L’invasion de l’Afghanistan, riche en ressources gazières, de
l’Irak et peut-être aussi de l’Iran, qui possèdent des réserves
mondiales de pétrole, mais aussi l’instauration d’un contrôle
militaire sur les communications pétrolières stratégiques et
l’augmentation radicale du prix du pétrole sont des conséquences
des événements du 11 septembre 2001.
L’organisateur de l’opération pourrait avoir été un
consortium bien organisé et abondamment financé formé de
représentants (anciens et actuels) des services secrets,
d’organisations maçonniques et d’employés des transports
aériens.
La couverture médiatique et juridique a été assurée par des
organes de presse, des juristes et des politiciens stipendiés.
Les exécutants ont été choisis sur la base de leur appartenance
ethnique à la région qui possède les ressources naturelles
d’importance mondiale.
L’opération a réussi, les objectifs sont atteints.

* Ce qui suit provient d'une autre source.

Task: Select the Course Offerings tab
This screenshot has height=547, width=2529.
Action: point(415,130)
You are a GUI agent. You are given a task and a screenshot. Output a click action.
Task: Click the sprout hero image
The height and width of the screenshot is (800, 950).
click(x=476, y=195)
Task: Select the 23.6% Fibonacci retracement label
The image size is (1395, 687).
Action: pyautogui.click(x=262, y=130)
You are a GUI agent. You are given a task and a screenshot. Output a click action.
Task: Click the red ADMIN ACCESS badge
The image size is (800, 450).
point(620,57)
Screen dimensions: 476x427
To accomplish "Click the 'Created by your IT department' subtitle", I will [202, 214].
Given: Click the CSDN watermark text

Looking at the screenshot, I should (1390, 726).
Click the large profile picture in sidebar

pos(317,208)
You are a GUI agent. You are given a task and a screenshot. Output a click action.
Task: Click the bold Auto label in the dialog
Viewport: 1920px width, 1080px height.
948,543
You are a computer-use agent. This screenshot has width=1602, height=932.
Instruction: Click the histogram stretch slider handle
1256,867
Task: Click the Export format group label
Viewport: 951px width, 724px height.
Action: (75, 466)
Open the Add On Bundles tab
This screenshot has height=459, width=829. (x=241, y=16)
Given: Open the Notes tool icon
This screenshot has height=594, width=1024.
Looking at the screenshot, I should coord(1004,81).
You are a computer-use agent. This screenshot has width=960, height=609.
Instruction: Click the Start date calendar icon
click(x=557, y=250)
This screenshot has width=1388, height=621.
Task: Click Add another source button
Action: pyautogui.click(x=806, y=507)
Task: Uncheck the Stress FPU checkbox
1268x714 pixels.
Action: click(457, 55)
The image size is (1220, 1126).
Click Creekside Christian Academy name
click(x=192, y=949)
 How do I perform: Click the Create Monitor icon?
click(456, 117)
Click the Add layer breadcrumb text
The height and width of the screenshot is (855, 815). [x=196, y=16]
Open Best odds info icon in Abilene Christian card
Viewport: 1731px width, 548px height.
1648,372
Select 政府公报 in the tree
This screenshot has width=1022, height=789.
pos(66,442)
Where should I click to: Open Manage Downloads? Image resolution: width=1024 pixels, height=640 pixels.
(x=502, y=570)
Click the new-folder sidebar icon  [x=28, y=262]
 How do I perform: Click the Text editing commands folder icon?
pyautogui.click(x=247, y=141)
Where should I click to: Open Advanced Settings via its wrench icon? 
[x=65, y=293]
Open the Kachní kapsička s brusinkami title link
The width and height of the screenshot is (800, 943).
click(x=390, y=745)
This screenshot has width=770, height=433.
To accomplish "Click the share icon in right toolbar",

L’expression « terrorisme international » en tant que
principale menace pour l’humanité a fait irruption dans le
quotidien politique et social.
Cette menace a été identifiée en la personne d’un islamiste,
ressortissant d’un pays disposant d’énormes ressources en
hydrocarbures.
Le système international mis sur pied à l’époque où le monde
était bipolaire a été détruit et les notions d’agression, de
terrorisme d’État et de droit a la défense ont été altérées.
Le droit des peuples de résister aux agressions et aux
activités subversives des services secrets étrangers ainsi que
de défendre leurs intérêts nationaux est foulé aux pieds.
Toutes les garanties sont assurées en revanche aux forces qui
cherchent à instaurer une dictature mondiale et à dominer le
monde.
Mais la guerre mondiale n’est pas encore finie. Elle a été
provoquée le 11 septembre 2001 et elle n’est que le prélude à de
grands événements à venir.
Général Leonid Ivashov,
vice-président de l’Académie des problèmes géopolitiques. Il fut
chef du département des Affaires générales du ministère de la
Défense de l’Union soviétique, secrétaire du Conseil des
ministres de la Défense de la Communauté des États indépendants
(CEI), chef du Département de coopération militaire du ministère
de la Défense de la Fédération de Russie. Il était chef
d’état-major des armées russes, le 11 septembre 2001.